» **The problem**
Turn the material below into a Markdown table with the columns "No." and "Entry", putting each line's row number under "No." and its full text under "Entry". Skip blank lines and include every record.

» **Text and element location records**
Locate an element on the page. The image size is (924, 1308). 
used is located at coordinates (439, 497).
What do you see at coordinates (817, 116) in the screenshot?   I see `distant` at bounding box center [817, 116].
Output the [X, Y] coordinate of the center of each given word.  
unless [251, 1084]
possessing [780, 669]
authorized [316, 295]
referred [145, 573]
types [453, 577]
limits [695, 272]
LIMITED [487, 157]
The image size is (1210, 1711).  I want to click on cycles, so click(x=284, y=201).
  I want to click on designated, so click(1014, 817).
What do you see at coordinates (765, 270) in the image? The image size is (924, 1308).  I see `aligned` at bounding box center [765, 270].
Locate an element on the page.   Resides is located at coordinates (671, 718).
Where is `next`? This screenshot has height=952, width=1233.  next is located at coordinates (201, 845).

» **Result**
| No. | Entry |
|---|---|
| 1 | Locate an element on the page. The image size is (924, 1308).  |
| 2 | used is located at coordinates (439, 497). |
| 3 | What do you see at coordinates (817, 116) in the screenshot?   I see `distant` at bounding box center [817, 116]. |
| 4 | Output the [X, Y] coordinate of the center of each given word.   |
| 5 | unless [251, 1084] |
| 6 | possessing [780, 669] |
| 7 | authorized [316, 295] |
| 8 | referred [145, 573] |
| 9 | types [453, 577] |
| 10 | limits [695, 272] |
| 11 | LIMITED [487, 157] |
| 12 | The image size is (1210, 1711).  I want to click on cycles, so click(x=284, y=201). |
| 13 |   I want to click on designated, so click(1014, 817). |
| 14 | What do you see at coordinates (765, 270) in the image? The image size is (924, 1308).  I see `aligned` at bounding box center [765, 270]. |
| 15 | Locate an element on the page.   Resides is located at coordinates (671, 718). |
| 16 | Where is `next`? This screenshot has height=952, width=1233.  next is located at coordinates (201, 845). |